Last week, Senate Majority Leader Mitch McConnell (R-KY) announced that he was seriously considering bringing the Green New Deal to a vote on the Senate floor. The move was widely interpreted by Democrats as nothing more than a political stunt.
In announcing his intention to put the Green New Deal up for a vote, Sen. McConnell said his motivation was his observation of “great interest [in] the Green New Deal” and his wish to “give everybody an opportunity to go on record.” Though the motivation for holding a vote that will divide Senate Democrats is undoubtedly political, Sen. McConnell may have stumbled into a valuable principle.
Votes in Congress are one of the key ways that legislators act. It helps us hold our representatives accountable for their promises and gives the public opportunities to clearly see where members stand on a given issue.
It is a common trope that politicians are, as President Trump succinctly put it in his 2016 presidential campaign, “all talk, no action.” The data backs up the thesis. One report on the recently concluded Congress found that the House of Representatives held the most closed rules — that is, bills being offered in the House without the ability to add amendments — in a single Congress. In other words, rank-and-file members were given no opportunity to advocate for issues of great importance to their constituents by voting on amendments to bills.
In the Senate, opportunities for voting are just as lacking.

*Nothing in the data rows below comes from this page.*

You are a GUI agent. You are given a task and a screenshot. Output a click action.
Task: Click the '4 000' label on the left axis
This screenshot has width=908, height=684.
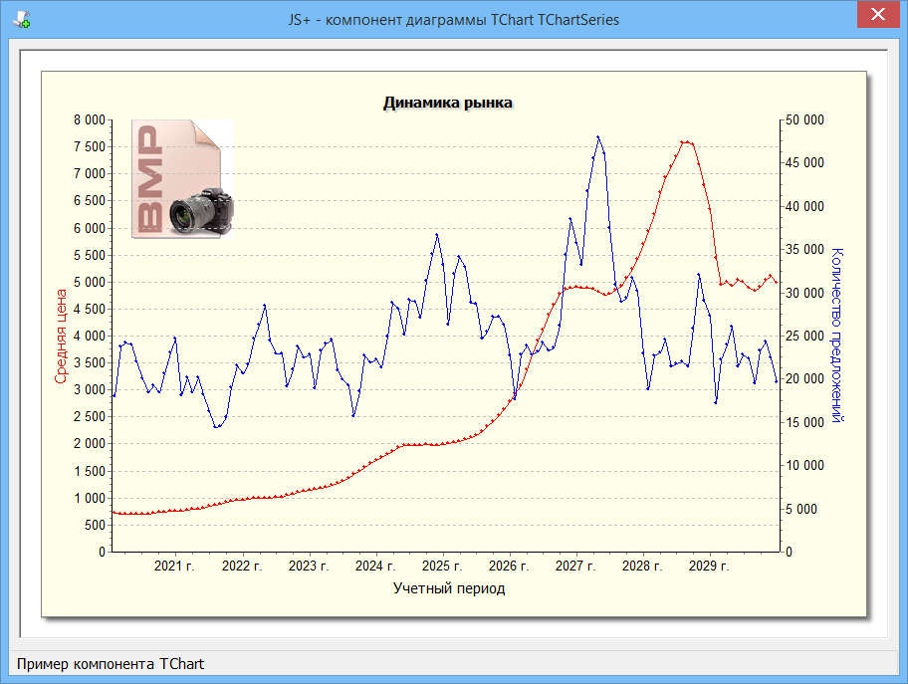click(x=89, y=336)
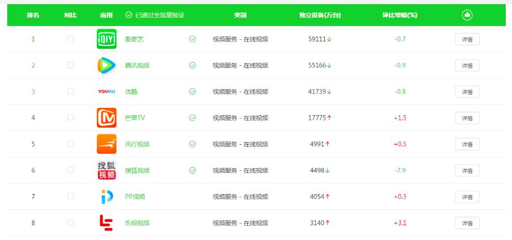The height and width of the screenshot is (240, 512).
Task: Check the compare box for 优酷
Action: pyautogui.click(x=70, y=91)
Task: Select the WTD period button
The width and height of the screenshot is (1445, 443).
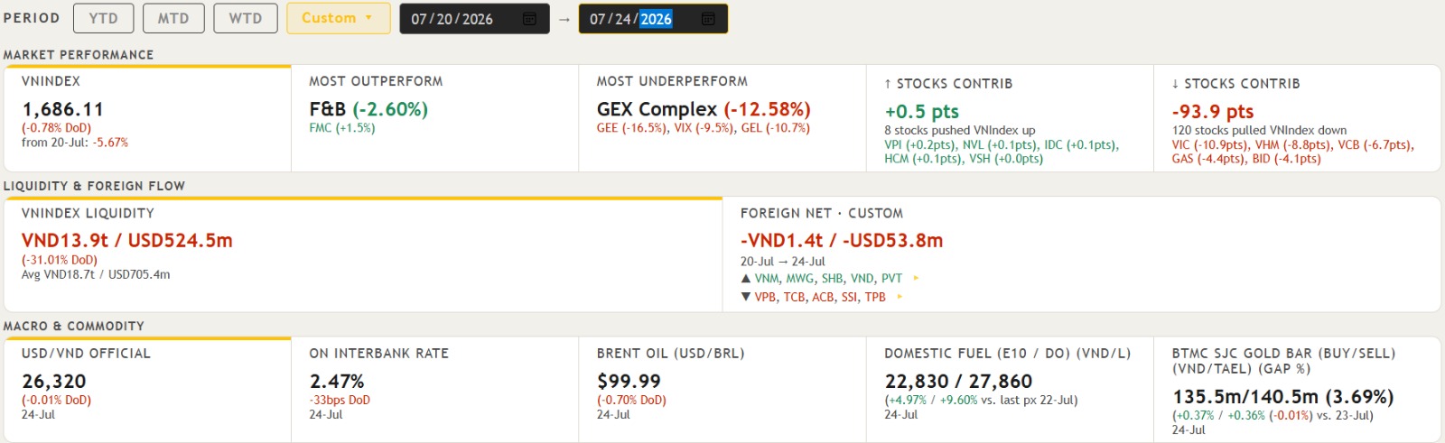Action: coord(246,18)
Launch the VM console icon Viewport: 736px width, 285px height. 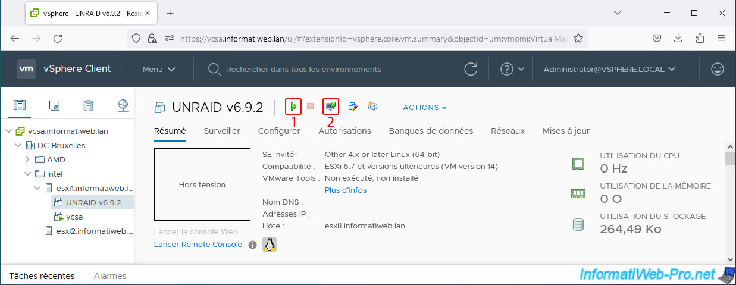(331, 107)
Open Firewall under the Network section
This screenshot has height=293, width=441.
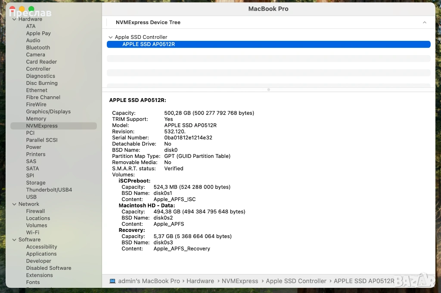click(x=35, y=211)
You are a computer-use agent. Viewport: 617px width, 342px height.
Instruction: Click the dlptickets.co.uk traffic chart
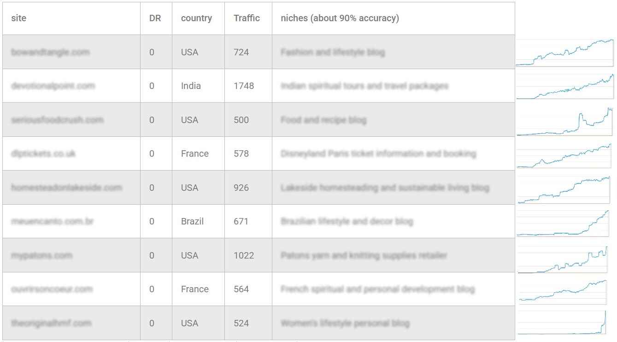click(x=564, y=155)
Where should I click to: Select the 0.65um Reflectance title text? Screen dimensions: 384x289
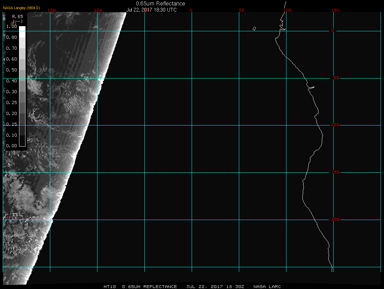160,4
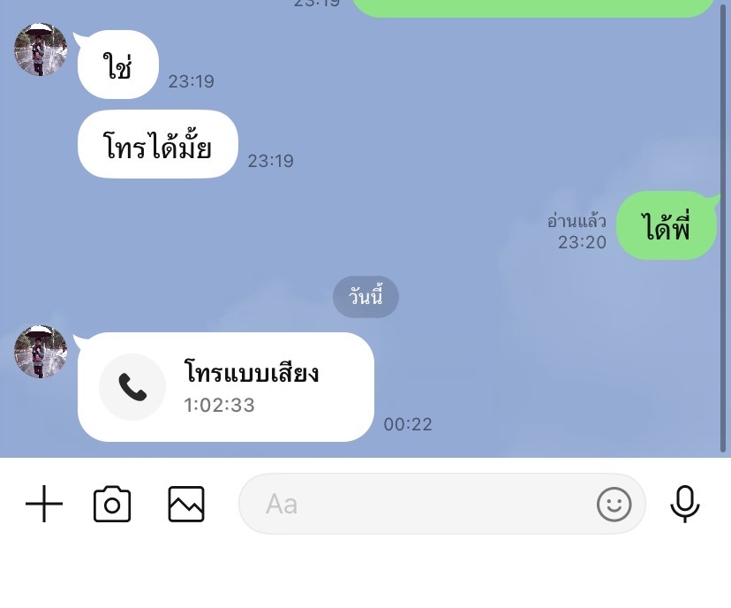The image size is (731, 608).
Task: Tap the call duration 1:02:33
Action: click(x=219, y=405)
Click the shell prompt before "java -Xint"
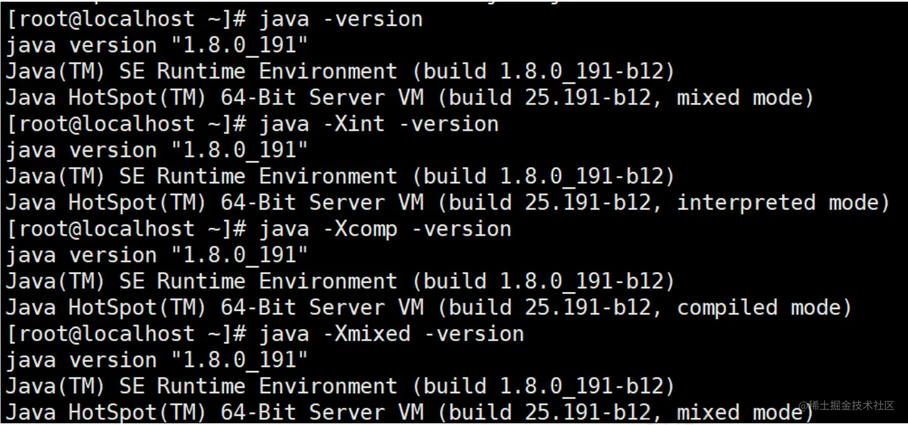This screenshot has height=425, width=908. [126, 124]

Sen. McConnell famously spoke about the importance of an open process in 2014 when he was Senate Minority Leader opposite former Senate Majority Leader Harry Reid (D-NV). In his criticism of Sen. Reid’s tight control of the Senate’s legislative process, Sen. McConnell declared, rightly, that “voting on amendments is good for the Senate, and it’s good for the country.” Pursuit founder and former Senator Tom Coburn was so frustrated with Congressional inaction during this period he left the Senate two years early.

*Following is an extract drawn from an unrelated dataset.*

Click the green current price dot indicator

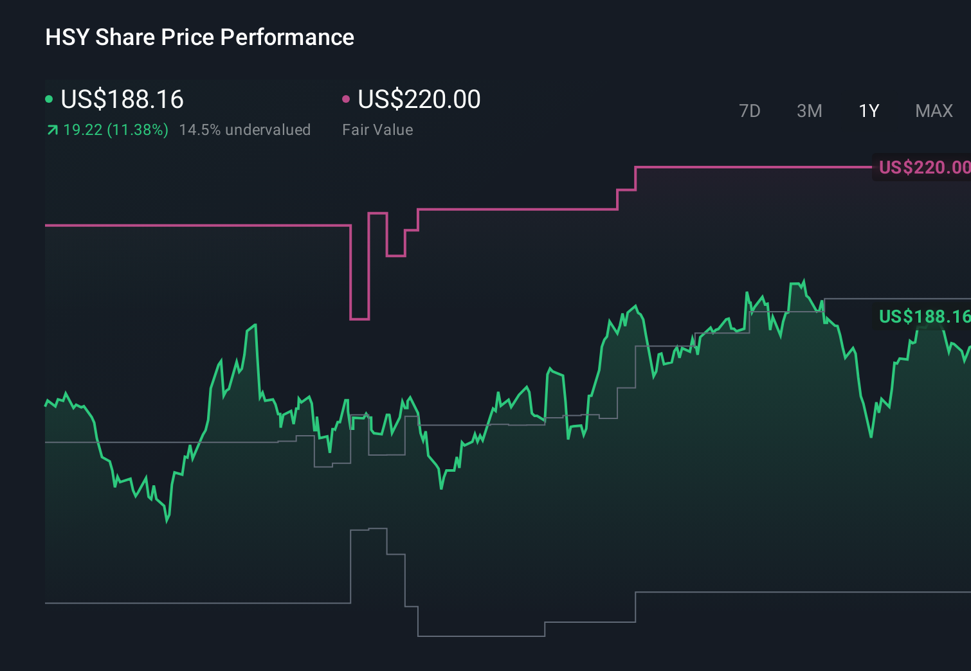coord(50,98)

Despite this promise, as detailed by R Street Institute Senior Fellow James Wallner, Majority Leader McConnell keeps a tight grip on the Senate floor and rarely allows for open process or amendment votes. Amendments as a percentage of votes taken by the Senate hit an all-time low last Congress. This discourages members from offering their ideas to change legislation. McConnell’s tenure as majority leader yielded an average of 827 offered amendments each Congress compared to the average of 1,143 amendments per Congress under Reid.

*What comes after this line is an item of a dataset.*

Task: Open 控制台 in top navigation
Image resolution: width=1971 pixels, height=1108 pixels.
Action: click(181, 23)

The dysfunctional process we now accept as a political fact of life would be news to the Framers.
Taking a look back at the record from the Constitutional Convention, lawmakers in our time could learn a lot about how important being active and actually voting on things is to our system. The Framers voted on everything from how the president should be chosen (voting on various proposals over 60 times) to how many houses the legislature should have and how those members should be chosen. The delegates hammered out their differences and were able to forge the Constitution for the oldest democracy in the world by the long and hard process of relentless debating and voting on issues they cared about.
Sen. McConnell’s instincts were correct in 2014. He similarly understands the importance of voting in his vow to hold a vote on the Green New Deal. But this should be the new standard rather than a political tactic.
The road to reversing Congress’s abdication of its power to the other branches will have to involve its members voting more and, to paraphrase Sen. McConnell, give lawmakers an opportunity to go on record in addressing big generational issues like immigration, healthcare, government spending, and the now-$22 trillion national debt.
Congress should be voting more, but what deserves emphasis is how those unaddressed political issues will have damaging consequences that only make forging solutions more difficult. If the only function of voting in our current political environment is to embarrass political rivals and foster more cynicism about the process, it should come as no surprise that power and showmanship take precedent over responsible legislating.